### Given exercise
Render the lines of all the records below as a numbered list, dropping blank lines and leaving out the pictures.

Screen grounding records
▬▬▬▬▬▬

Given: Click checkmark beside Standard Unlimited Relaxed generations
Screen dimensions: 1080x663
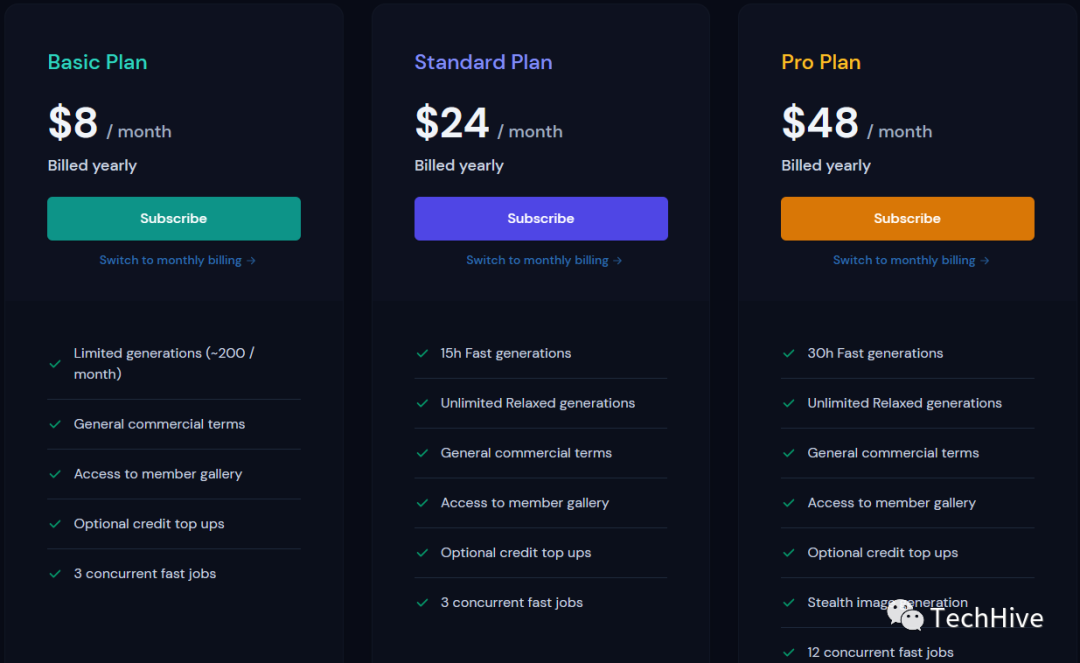Looking at the screenshot, I should [x=422, y=403].
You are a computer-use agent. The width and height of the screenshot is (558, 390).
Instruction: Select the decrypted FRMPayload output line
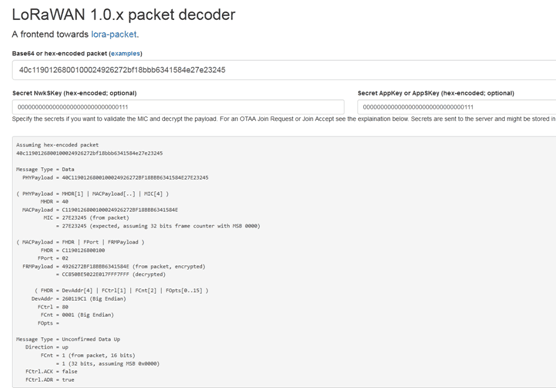[x=111, y=274]
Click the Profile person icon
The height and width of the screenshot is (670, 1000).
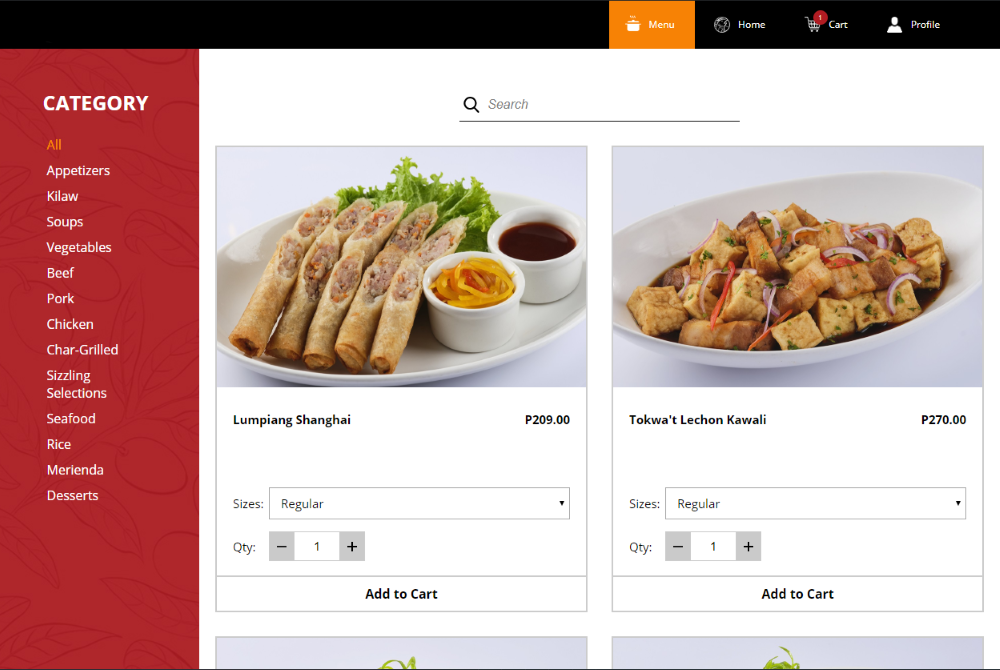tap(894, 24)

▬▬▬▬▬▬

### Finished exercise
1. Given: Click checkmark beside Standard Unlimited Relaxed generations
2. Screen dimensions: 1080x663
3. Looking at the screenshot, I should [x=422, y=403].
4. You are a computer-use agent. The width and height of the screenshot is (558, 390).
5. Instruction: Select the decrypted FRMPayload output line
6. [x=111, y=274]
7. Click the Profile person icon
8. The height and width of the screenshot is (670, 1000).
9. tap(894, 24)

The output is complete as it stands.